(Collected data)
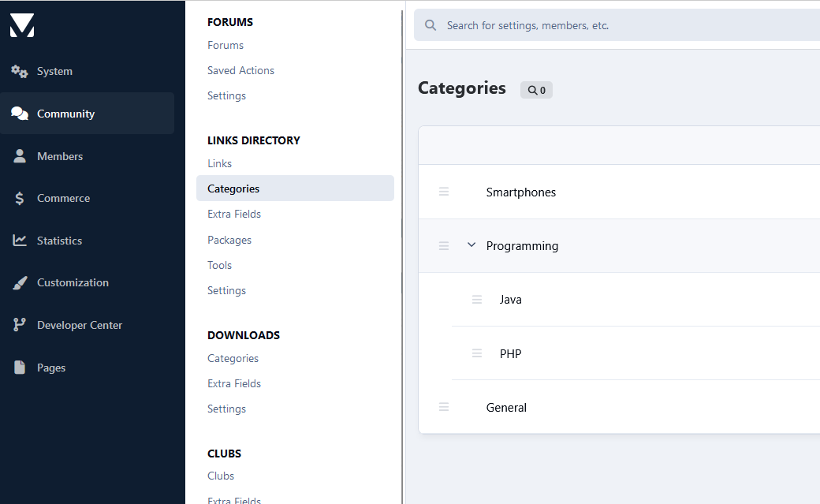Screen dimensions: 820x504
Task: Open Packages in Links Directory
Action: 229,240
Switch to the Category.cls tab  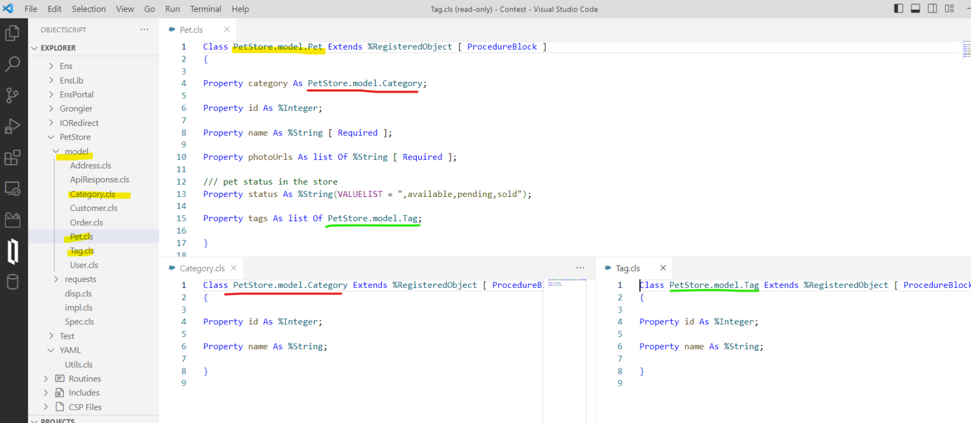[x=201, y=268]
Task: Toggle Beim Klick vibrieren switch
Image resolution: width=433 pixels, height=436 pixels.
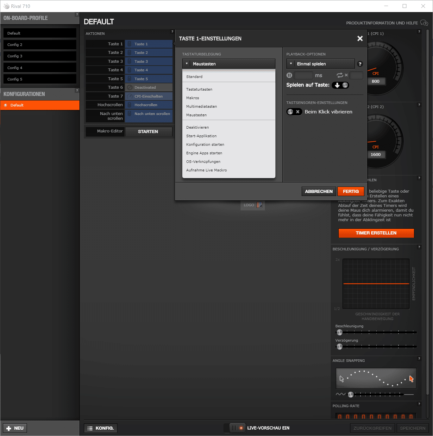Action: point(294,112)
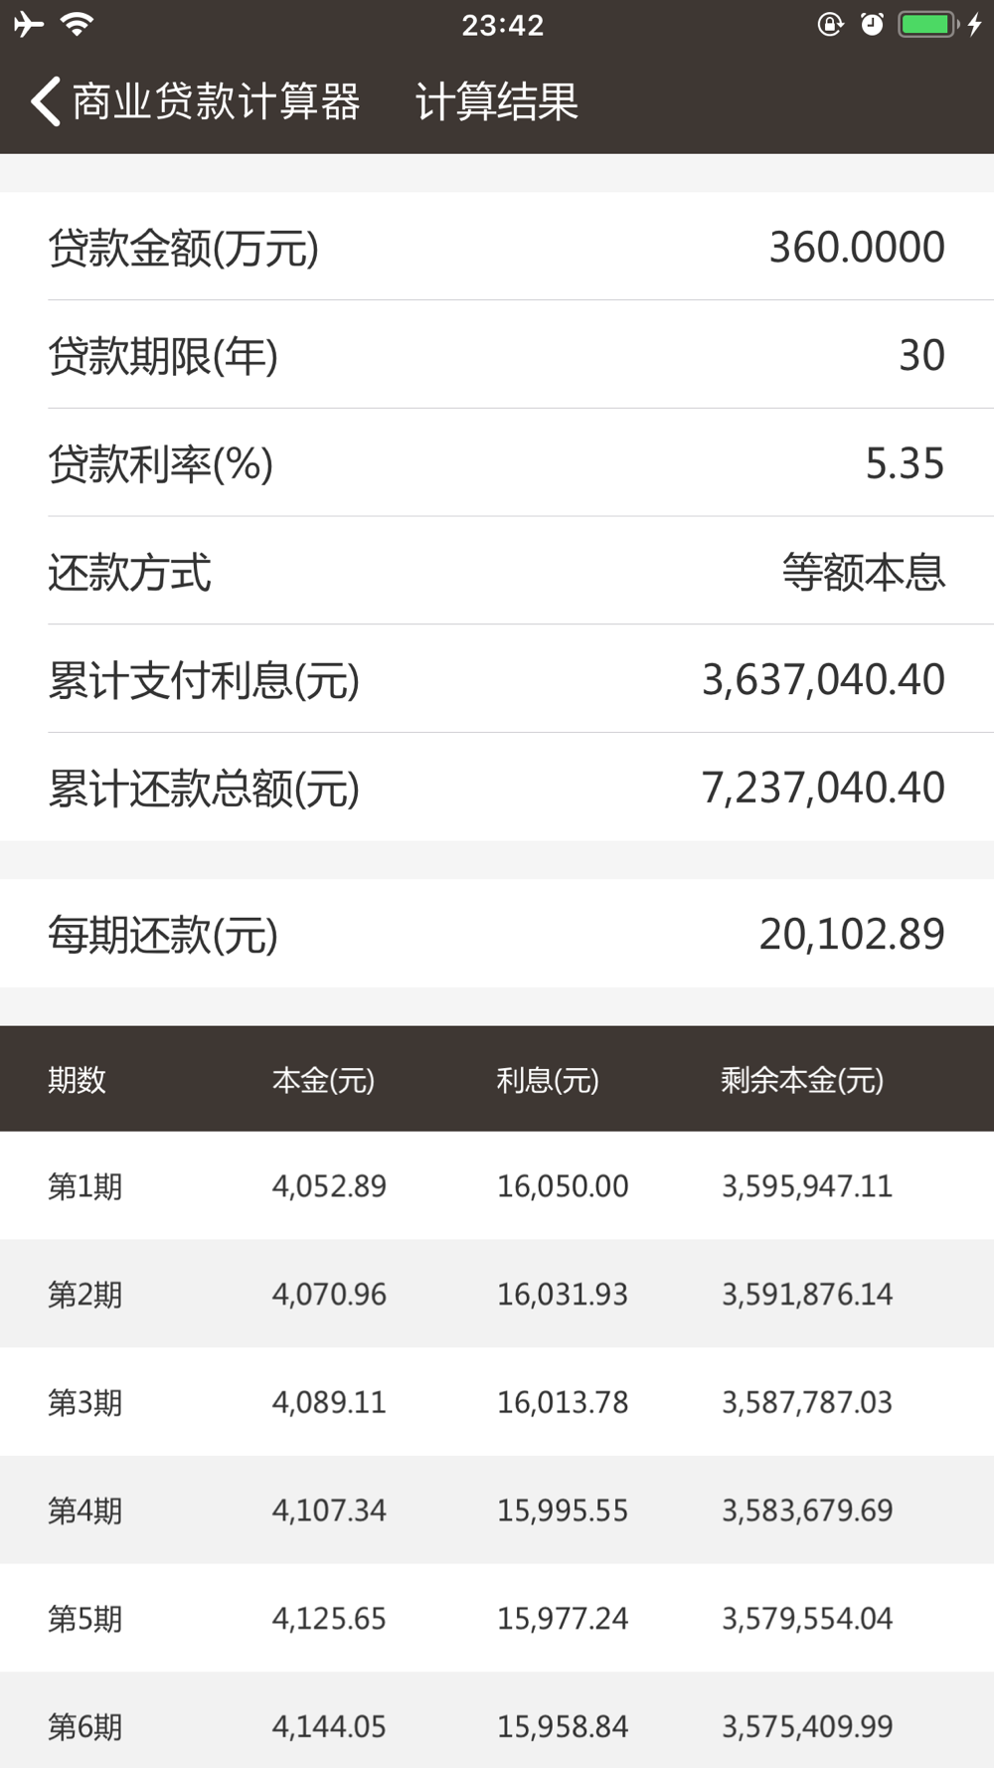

**WHAT YOU ARE ASKED TO DO:**
From the line that contains "Image resolution: width=433" to the last line of the data, print each line exactly, both ends included, and omit the pictures.

**ANSWER FOR THIS EXERCISE:**
Image resolution: width=433 pixels, height=436 pixels.
Action: point(294,112)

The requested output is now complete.